## WHAT IS EXPECTED
Wherever the listing has a line with the string "agent", copy that line out.

=== Section Start ===

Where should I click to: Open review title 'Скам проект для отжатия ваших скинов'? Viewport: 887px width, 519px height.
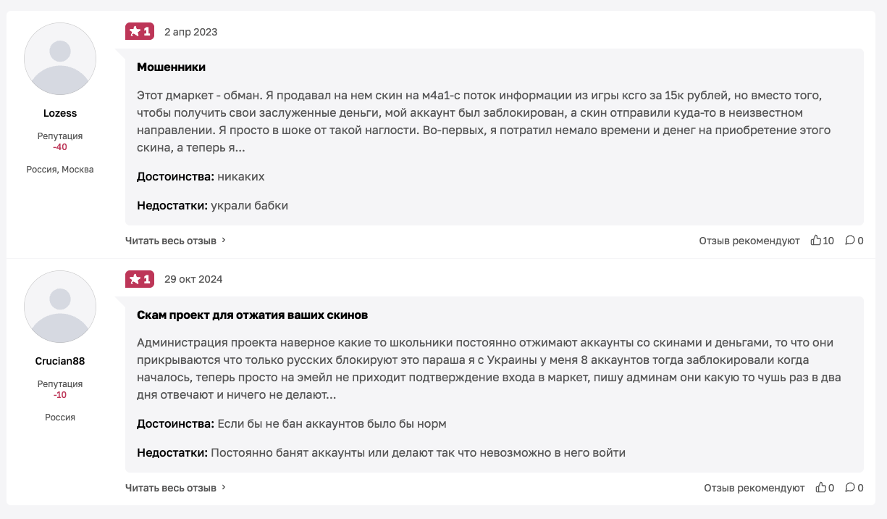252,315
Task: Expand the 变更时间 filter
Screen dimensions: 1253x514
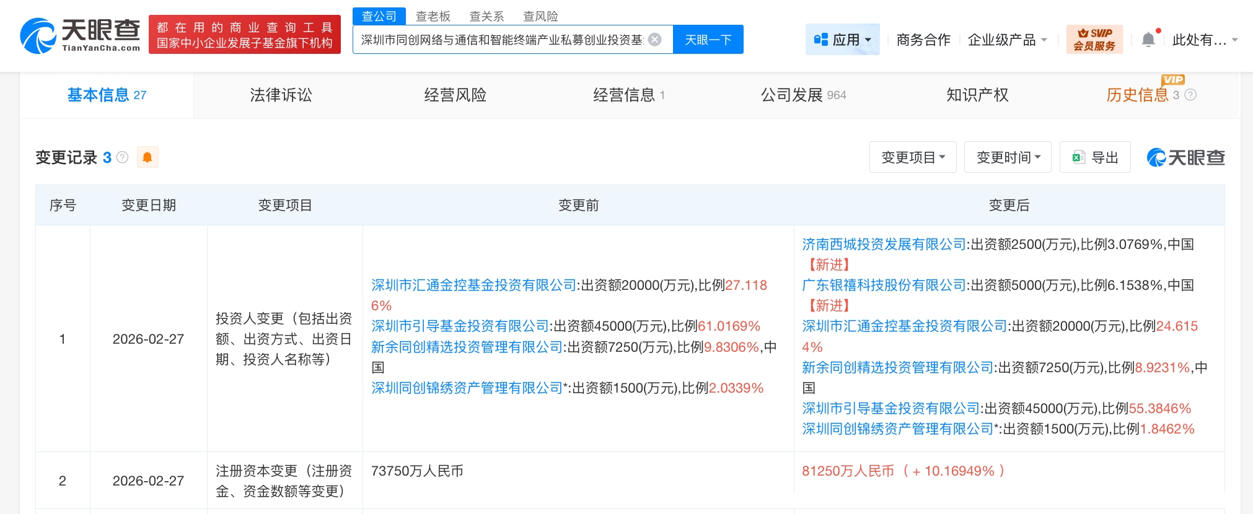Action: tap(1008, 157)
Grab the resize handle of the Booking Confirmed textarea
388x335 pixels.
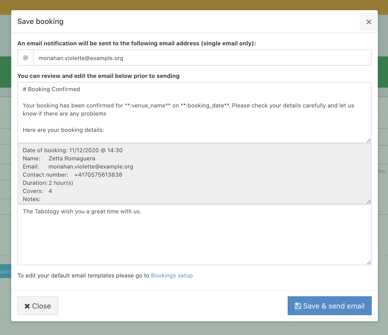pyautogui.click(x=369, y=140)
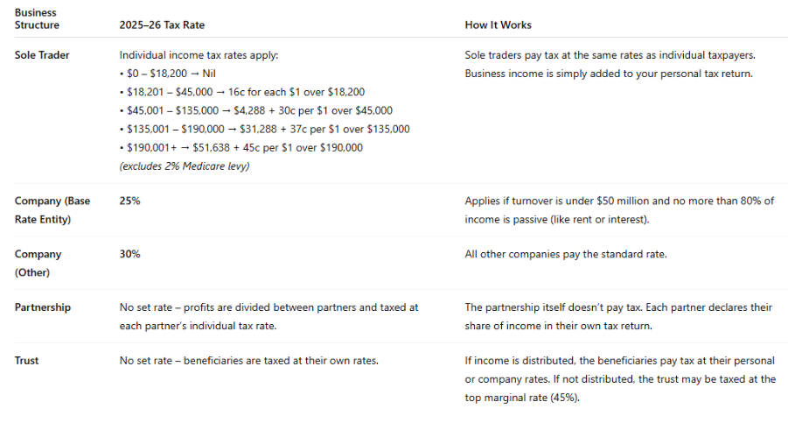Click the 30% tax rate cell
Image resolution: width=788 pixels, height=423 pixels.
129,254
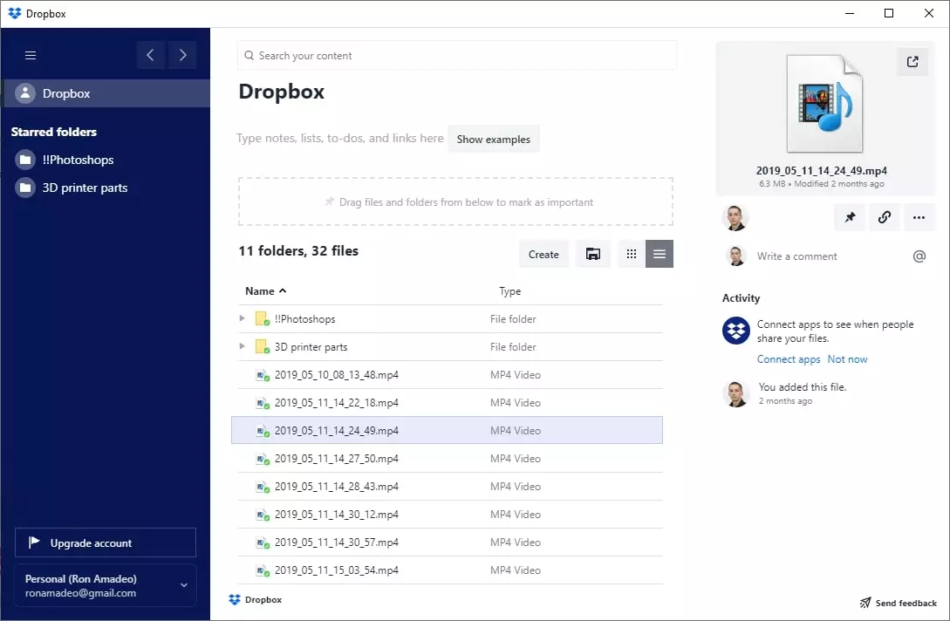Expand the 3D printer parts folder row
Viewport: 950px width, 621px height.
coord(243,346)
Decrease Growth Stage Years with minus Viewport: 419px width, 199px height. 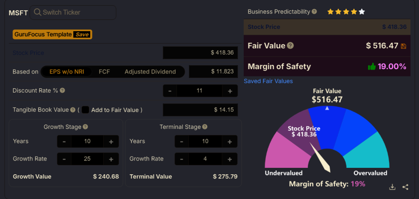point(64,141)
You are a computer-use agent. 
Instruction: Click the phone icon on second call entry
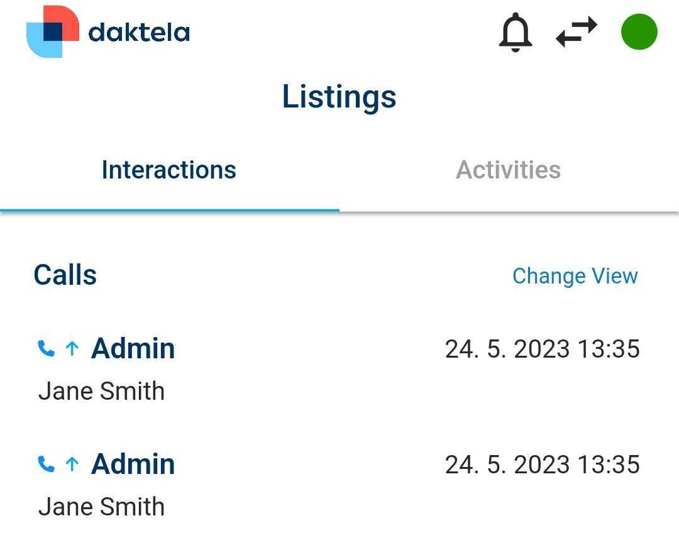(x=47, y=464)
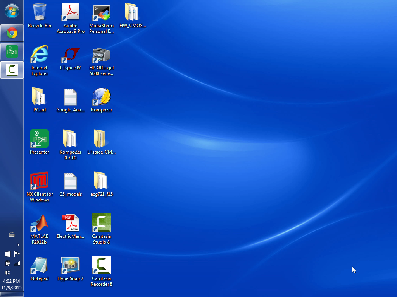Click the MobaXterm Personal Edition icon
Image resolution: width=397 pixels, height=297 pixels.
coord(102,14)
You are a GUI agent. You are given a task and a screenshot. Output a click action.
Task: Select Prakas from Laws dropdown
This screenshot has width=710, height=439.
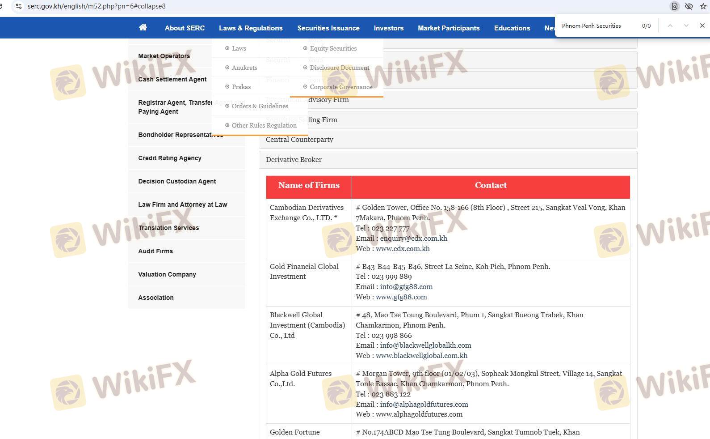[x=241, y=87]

=== Section End ===
=== Section Start ===

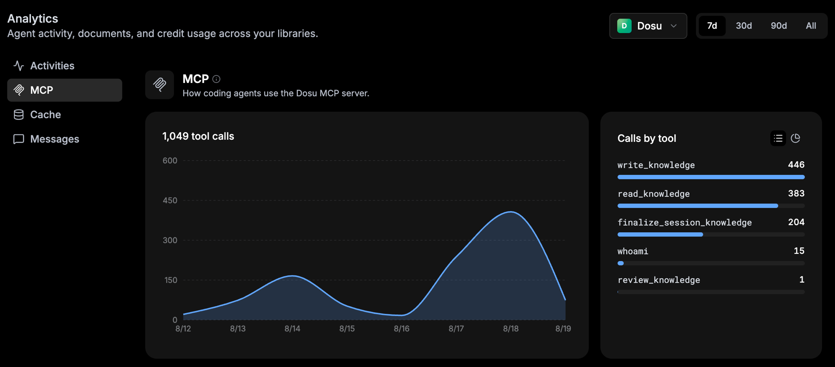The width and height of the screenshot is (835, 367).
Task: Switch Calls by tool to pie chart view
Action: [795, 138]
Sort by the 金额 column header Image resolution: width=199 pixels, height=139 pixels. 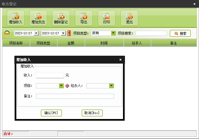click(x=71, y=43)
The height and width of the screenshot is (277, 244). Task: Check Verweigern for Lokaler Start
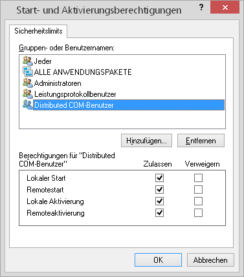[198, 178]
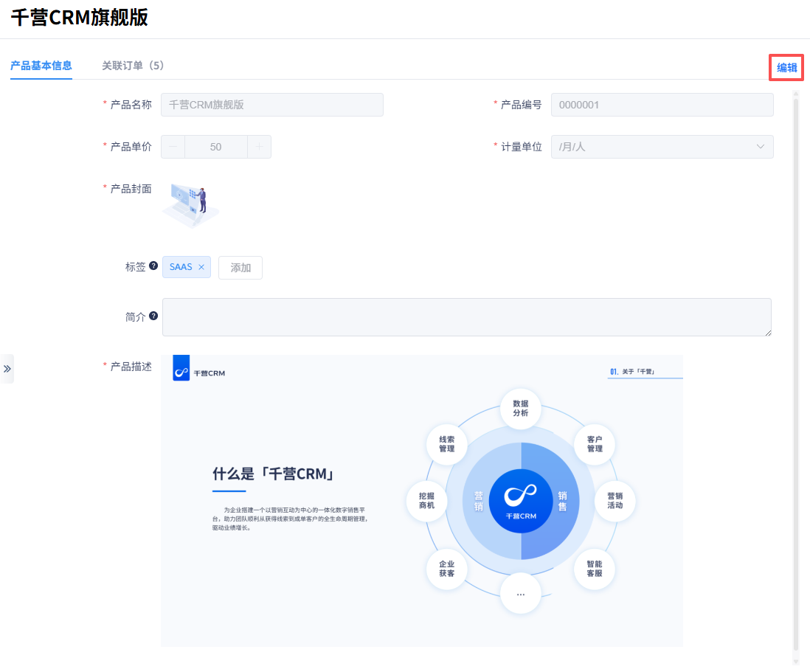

=== Section End ===

## WRITTEN ANSWER
You are a computer-use agent. 
You are a GUI agent. You are given a task and a screenshot. Output a click action.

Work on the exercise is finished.